▸ Exercise prompt: From the first line to the last, write out the records exactly, leaving the pictures behind.

*** Provided entries ***

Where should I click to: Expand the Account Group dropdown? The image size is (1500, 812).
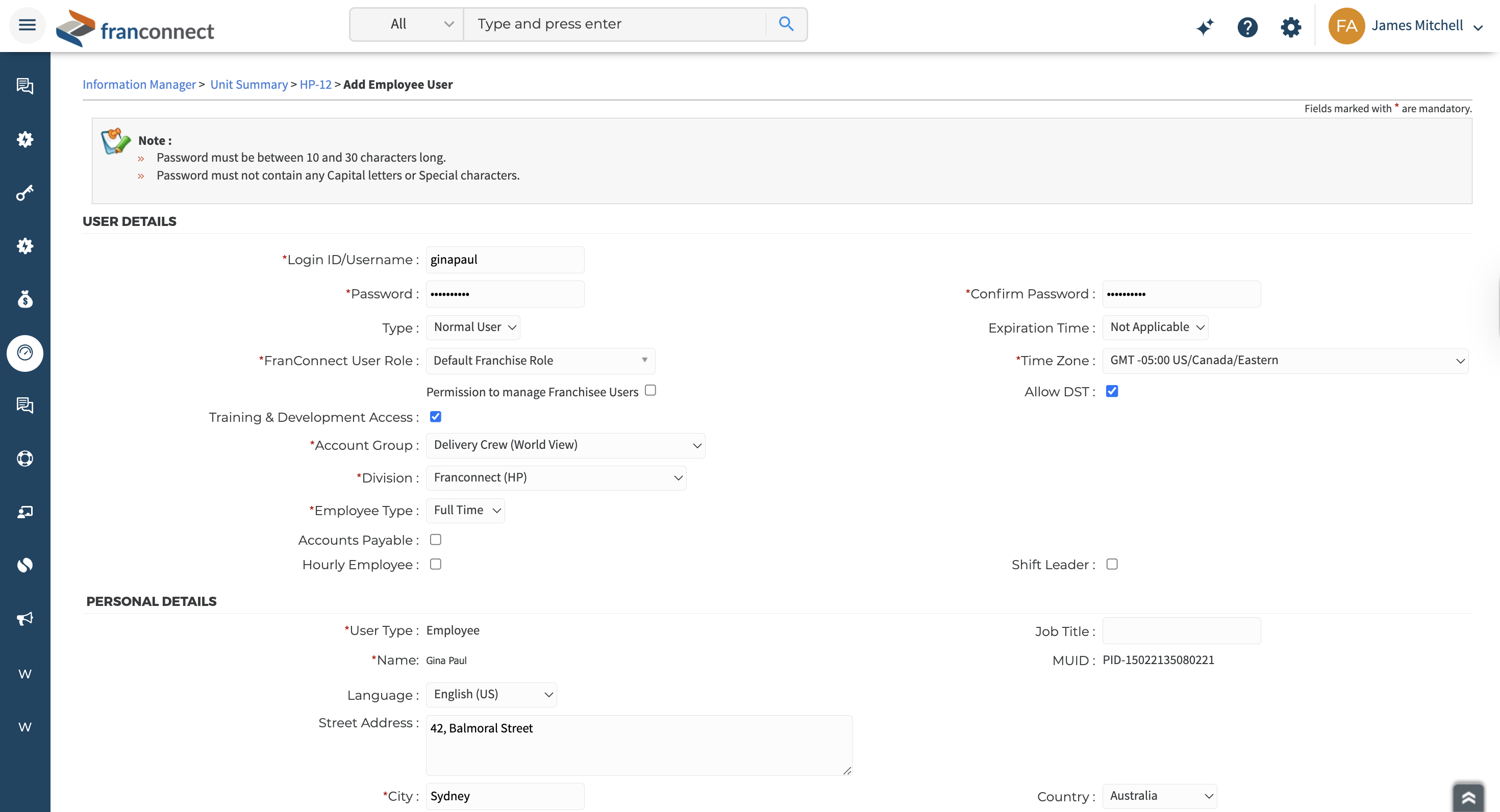pyautogui.click(x=565, y=445)
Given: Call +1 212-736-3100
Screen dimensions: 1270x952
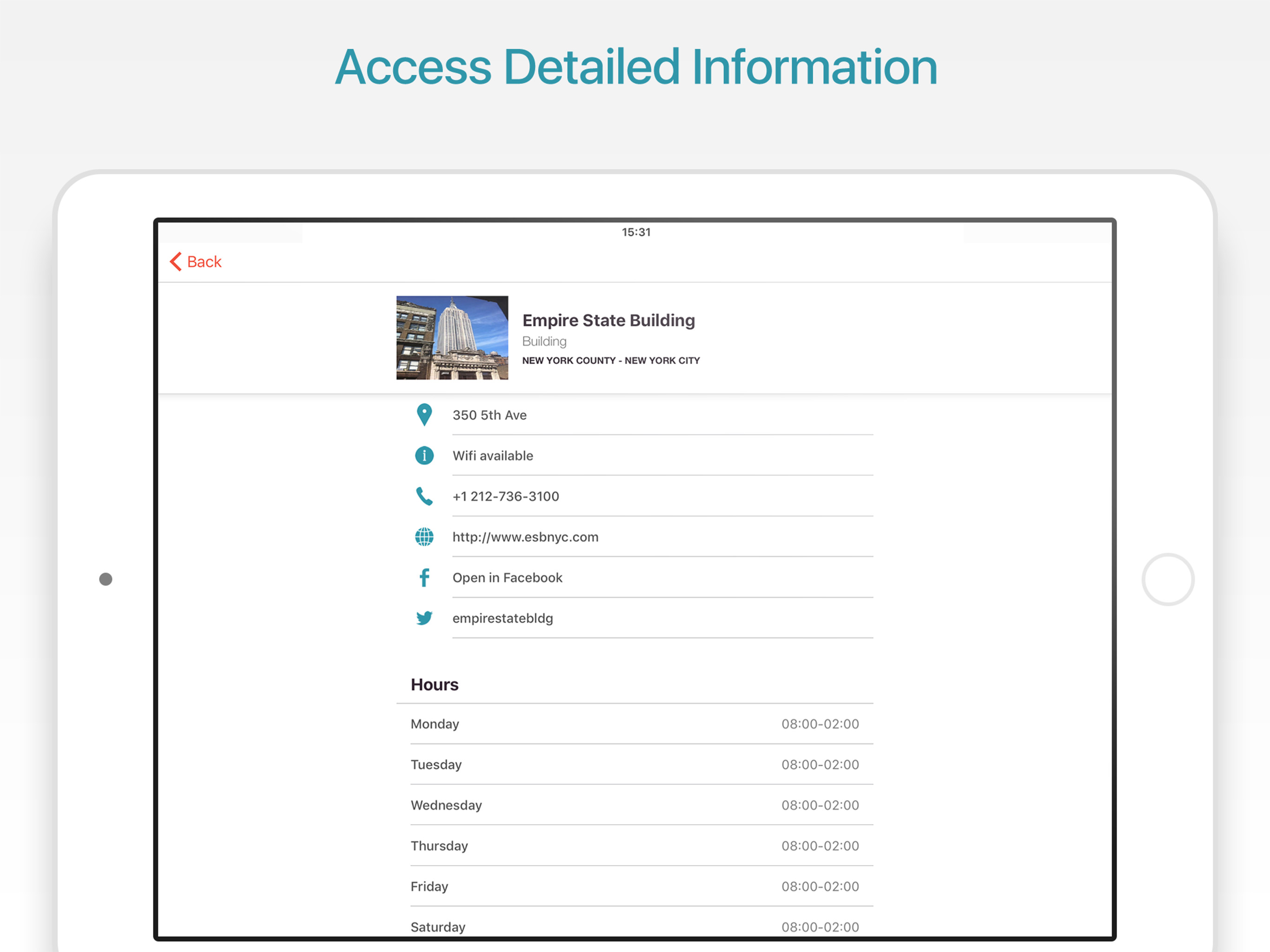Looking at the screenshot, I should tap(505, 496).
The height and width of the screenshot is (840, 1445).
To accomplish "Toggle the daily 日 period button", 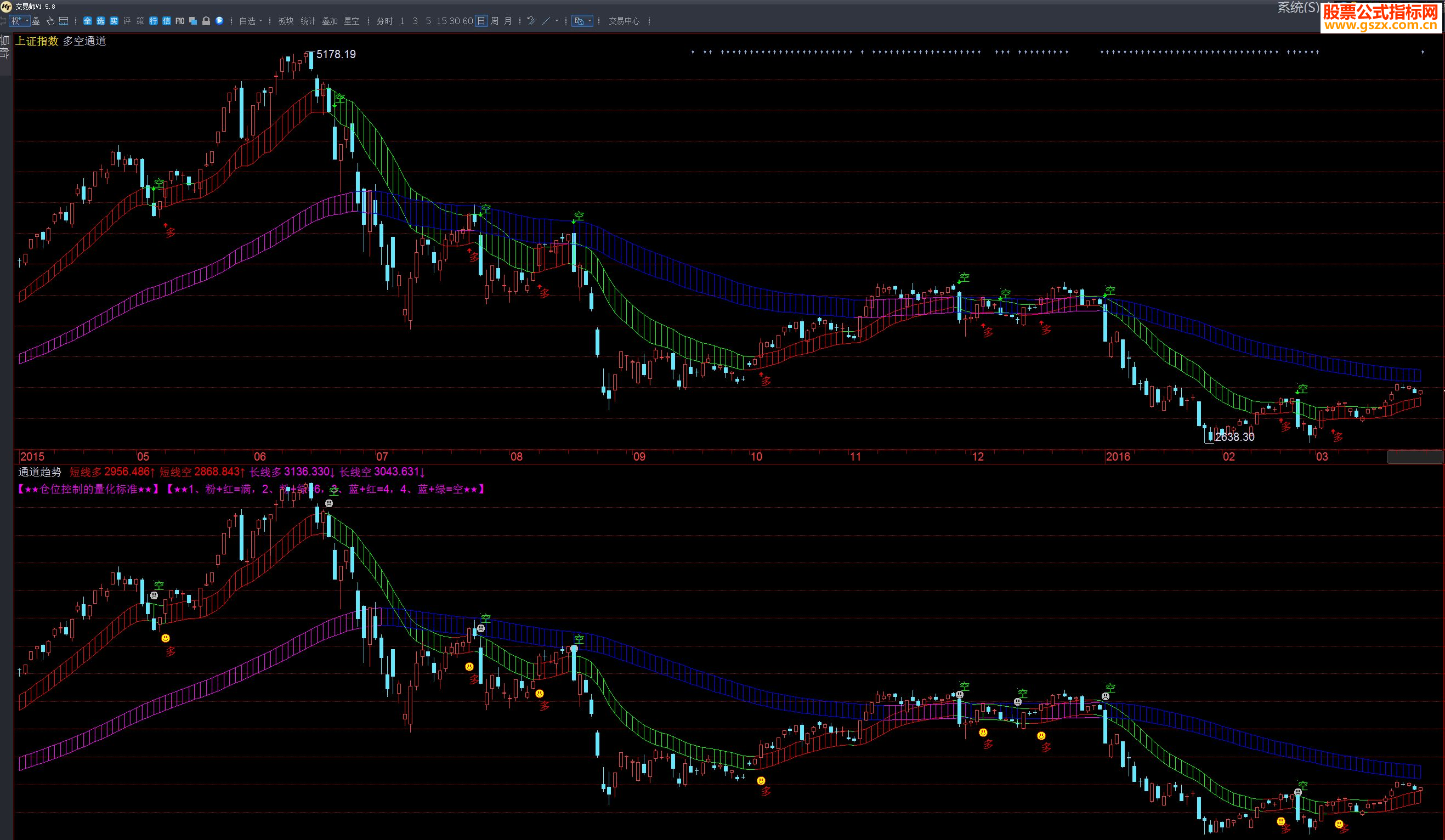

*** End of Provided entries ***

▸ Finished exercise:
Where should I click to: Expand the Account Group dropdown? The image size is (1500, 812).
pyautogui.click(x=565, y=445)
Given: Call +1 212-736-3100
Screen dimensions: 1270x952
Looking at the screenshot, I should tap(505, 496).
The height and width of the screenshot is (840, 1445).
To accomplish "Toggle the daily 日 period button", 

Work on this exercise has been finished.